Justiça
por Claudia Cardozo, de Cachoeira, e Thiago Teixeira
Publicado em 25/06/2026, às 17h50
"Nós pretendemos com que a ouvidoria não seja um órgão punitivo de nenhum juiz ou serventuário, mas que sirva para estimular as pessoas a resolverem suas questões". Essas foram as palavras do desembargador Alberto Raimundo Gomes durante entrevista ao BNews, nesta quinta-feira (25), ao falar sobre projeto da Ouvidoria Itinerante do Tribunal de Justiça da Bahia (TJ-BA).
A iniciativa, que chegou ao município de Cachoeira, no Recôncavo baiano, durante a primeira edição do Projeto "Justiça em Território – Presença que Transforma", tem o objetivo de estreitar os laços entre o Poder Judiciário e a sociedade. De acordo com o desembargador, a principal inovação da atual gestão é a articulação para estabelecer uma Rede de Ouvidorias Públicas no estado, inspirada em um modelo bem-sucedido de Minas Gerais.

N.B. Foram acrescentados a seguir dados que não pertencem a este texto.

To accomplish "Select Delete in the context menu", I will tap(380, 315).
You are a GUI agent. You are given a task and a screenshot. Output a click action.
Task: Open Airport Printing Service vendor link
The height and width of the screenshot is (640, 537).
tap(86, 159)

Nós pretendemos com que a ouvidoria não seja um órgão punitivo de nenhum juiz ou serventuário, mas que sirva para estimular as pessoas a resolverem suas questões, buscando solucionar as demandas que o cidadão nos traz, sejam elas relativas a processos, saúde, segurança ou direitos humanos. Para ampliar esse suporte, estamos acoplando ao nosso trabalho o Centro de Atendimento às Vítimas (CEAV) e adotando uma postura proativa", destacou o desembargador ouvidor.